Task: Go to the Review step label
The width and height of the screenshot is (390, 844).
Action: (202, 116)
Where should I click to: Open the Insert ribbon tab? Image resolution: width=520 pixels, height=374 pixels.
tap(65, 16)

================================

Task to carry out: Repeat the data in full, keeping each word exactly as it is.

Answer to this exercise:
Task: Go to the Review step label
The width and height of the screenshot is (390, 844).
Action: (202, 116)
Where should I click to: Open the Insert ribbon tab? Image resolution: width=520 pixels, height=374 pixels.
tap(65, 16)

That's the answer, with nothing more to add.